外では蝉が狂ったように鳴き続けている。おいらの耳の中で木霊木魂する。
AYAは悲しい目をしながらも少し微笑んだ。
「さあ、お二人さん。そろそろ船が港に着く頃だよ。明日から会社なんでしょ?」
静寂を破るおかみさんの声で、ふと現実に戻された。
時刻はもう14時半。東海汽船の船が出港するまでもう少しだ。
今まで話をしていた公民館の踊り場を後にし、チカラとおいらは帰り支度をし始めた。
おかみさんが車で港まで送っていってくれるという。
またAYAが助手席に乗り込んだ。
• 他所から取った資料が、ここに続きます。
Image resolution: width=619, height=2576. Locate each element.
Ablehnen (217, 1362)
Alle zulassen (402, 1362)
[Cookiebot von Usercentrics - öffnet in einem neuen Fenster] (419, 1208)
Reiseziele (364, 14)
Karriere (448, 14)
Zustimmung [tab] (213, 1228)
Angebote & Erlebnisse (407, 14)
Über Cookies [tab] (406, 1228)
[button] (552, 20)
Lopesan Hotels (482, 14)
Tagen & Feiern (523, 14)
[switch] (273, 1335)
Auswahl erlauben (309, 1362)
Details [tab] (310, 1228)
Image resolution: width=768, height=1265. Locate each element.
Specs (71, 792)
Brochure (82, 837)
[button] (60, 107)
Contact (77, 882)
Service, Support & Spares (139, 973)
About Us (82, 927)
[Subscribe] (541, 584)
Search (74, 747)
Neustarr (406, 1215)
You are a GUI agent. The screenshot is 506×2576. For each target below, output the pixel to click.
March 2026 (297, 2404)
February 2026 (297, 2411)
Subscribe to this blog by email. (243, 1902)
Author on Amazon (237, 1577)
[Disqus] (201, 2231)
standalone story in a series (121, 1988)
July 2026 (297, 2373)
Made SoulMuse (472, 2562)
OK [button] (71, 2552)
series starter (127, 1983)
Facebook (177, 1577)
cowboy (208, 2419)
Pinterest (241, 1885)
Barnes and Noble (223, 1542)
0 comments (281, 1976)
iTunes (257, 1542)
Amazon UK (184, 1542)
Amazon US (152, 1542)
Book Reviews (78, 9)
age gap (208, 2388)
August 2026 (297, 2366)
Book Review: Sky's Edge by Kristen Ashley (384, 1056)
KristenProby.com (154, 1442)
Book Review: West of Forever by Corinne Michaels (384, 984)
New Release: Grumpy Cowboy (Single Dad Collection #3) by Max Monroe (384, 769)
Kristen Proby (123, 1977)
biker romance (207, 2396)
彼女の後姿を眺めながら、おいらの頭の中は
チベットの曼荼羅のように延々とこれまで歩んできた彼女の人生について考えてしまう。
おいらの人生はこれまで幸せそのものである。
自信を持って言えるだろう。
時には挫折や悲しみをその時々で感じて生きてはきたのであろうが、自分の人生を
振り返ってみて辛かったことを思い出すことはすぐにはできない。
強いて挙げるなら、女の子に振られたくらいなことか。
でもAYAはそんなものとは次元の違う何百倍、何千倍もの苦労と絶望を
味わってきたことであろう。
正義の味方は想像してしまう。
10年前、AYAはどんな気持ちで東海汽船に乗り、どんな不安を抱えながら
三宅島に一人たどり着いたのであろう?誰も自分のことを知る人のいない島で。
怯えながら5000円札を握り締めて切符を購入し、着の身着のまま船に乗り込む
彼女の気持ちはどんなものであったのだろう?
未知の島へ着くまでに、何を考えたのだろう?
夜中の22:30に出航する東海汽船で何を考えていたのだろう?
上陸した時には燦然と輝く朝日はでていたのだろうか?
この島に落ち着くまでにどんな辛い目にあったのだろう?
10年前の彼女を想像してみたとき、自分の10年前にそれほどの覚悟を
持ったことがあるのだろうか?
人生を悔やんだことがあるのだろうか?
追っ手を気にしながら生活することはどんな感じなんだろうか?
本国に強制送還してもらうことも考えたのだろうか?
正義の味方は肩を落として考える。